Growth in the luxury goods market in China's mainland has slowed from seven percent in 2012 to around two percent in 2013, with expectations of similarly slow growth in 2014.

Chinese shoppers now do two-thirds of their luxury shopping abroad, triggering domestic slowdowns in store traffic and store openings. Chinese remain the biggest consumers of luxury products worldwide, with purchases that make up 29 percent of the global market, a four percentage point increase versus last year according to Bain & Company's report.

Over the past few years, despite the worldwide financial crisis and debt crisis China's domestic luxury market has remained exuberant. What is changing?
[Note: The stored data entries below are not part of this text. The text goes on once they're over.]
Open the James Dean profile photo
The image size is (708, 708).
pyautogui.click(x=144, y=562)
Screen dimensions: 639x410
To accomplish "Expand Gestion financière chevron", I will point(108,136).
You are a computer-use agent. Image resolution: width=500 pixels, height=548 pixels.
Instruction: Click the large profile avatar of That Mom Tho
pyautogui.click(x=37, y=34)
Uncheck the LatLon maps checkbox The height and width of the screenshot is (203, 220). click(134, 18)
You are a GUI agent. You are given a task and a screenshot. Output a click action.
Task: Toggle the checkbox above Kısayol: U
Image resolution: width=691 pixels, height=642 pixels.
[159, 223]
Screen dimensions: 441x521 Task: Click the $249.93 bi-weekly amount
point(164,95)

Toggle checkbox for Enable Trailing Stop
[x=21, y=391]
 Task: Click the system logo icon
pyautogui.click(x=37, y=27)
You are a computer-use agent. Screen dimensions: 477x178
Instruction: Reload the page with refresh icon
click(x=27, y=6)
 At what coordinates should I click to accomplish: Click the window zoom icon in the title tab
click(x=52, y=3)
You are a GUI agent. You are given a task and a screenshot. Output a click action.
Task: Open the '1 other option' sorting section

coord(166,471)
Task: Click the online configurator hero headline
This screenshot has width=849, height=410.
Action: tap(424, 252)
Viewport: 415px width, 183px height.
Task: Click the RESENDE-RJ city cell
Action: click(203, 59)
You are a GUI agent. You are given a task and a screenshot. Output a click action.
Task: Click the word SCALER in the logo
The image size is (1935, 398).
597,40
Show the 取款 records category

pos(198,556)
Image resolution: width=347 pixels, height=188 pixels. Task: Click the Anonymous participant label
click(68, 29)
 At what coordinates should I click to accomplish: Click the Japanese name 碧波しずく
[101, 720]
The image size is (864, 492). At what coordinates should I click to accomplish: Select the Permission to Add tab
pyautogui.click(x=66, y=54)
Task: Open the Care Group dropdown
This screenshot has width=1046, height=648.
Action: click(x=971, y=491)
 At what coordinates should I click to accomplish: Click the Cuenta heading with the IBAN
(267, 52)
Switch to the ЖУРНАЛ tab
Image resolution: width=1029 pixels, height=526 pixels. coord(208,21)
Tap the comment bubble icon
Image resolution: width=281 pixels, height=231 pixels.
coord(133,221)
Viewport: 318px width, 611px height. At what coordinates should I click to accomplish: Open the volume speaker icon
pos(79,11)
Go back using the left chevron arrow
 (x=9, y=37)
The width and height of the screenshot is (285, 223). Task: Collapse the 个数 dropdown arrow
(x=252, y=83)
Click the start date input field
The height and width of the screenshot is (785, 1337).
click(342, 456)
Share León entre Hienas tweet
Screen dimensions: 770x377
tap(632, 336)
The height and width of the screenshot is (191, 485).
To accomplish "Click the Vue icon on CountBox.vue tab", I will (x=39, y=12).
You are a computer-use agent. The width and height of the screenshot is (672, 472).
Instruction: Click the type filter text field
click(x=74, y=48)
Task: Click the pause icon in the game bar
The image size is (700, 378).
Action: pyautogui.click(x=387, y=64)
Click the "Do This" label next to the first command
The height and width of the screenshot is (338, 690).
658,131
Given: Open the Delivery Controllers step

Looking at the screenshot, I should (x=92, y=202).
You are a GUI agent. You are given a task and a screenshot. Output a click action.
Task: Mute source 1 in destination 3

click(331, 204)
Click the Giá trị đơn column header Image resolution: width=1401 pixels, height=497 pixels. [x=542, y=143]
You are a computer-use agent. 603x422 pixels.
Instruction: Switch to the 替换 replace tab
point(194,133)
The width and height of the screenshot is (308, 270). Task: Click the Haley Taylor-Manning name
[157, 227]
The highly visible government campaign encouraging frugality and focusing on corruption had a visible impact on gifting, which had been one of the major growth engines of the sector. This campaign especially constrained the growth of luxury watches and men's accessories.

Watches make up over one fifth of the total domestic luxury market, and sales declined by 11 percent in 2013. In addition, menswear shifted from being a growth category in prior years to a slightly declining category in 2013, also affected by the reduction of gifting.

Finally, the cosmetics, perfume, and personal care category, a mainstay of China's domestic market that generates over one quarter of sales, is down from 15 percent growth last year to around 10 percent this year.

The importance of Greater China for luxury goods brands is obvious in the data provided by French Ministry Paribas Securities. Greater China contributed 25% of the sales of LV, 35% of Cartier and up to 45 % of OMEGA products. However, unlike previous years, China is no longer the only engine of the global luxury market.

Angela Ahrendts, the CEO of British luxury goods company Burberry, said in an interview with L'Echo: “China's luxur" goods sales decline may not be a 'blip', but perhaps represents a long-term trend." India, Latin America and Indonesia are commonly seen as the next new growth engines, shifting from east to west and south.

"China's luxury market has quickly changed from land-grab to steady focus on consumer experience and 'like for like' sales," says Bruno Lannes, a Bain partner in Greater China and lead author of the Chinese edition of the report.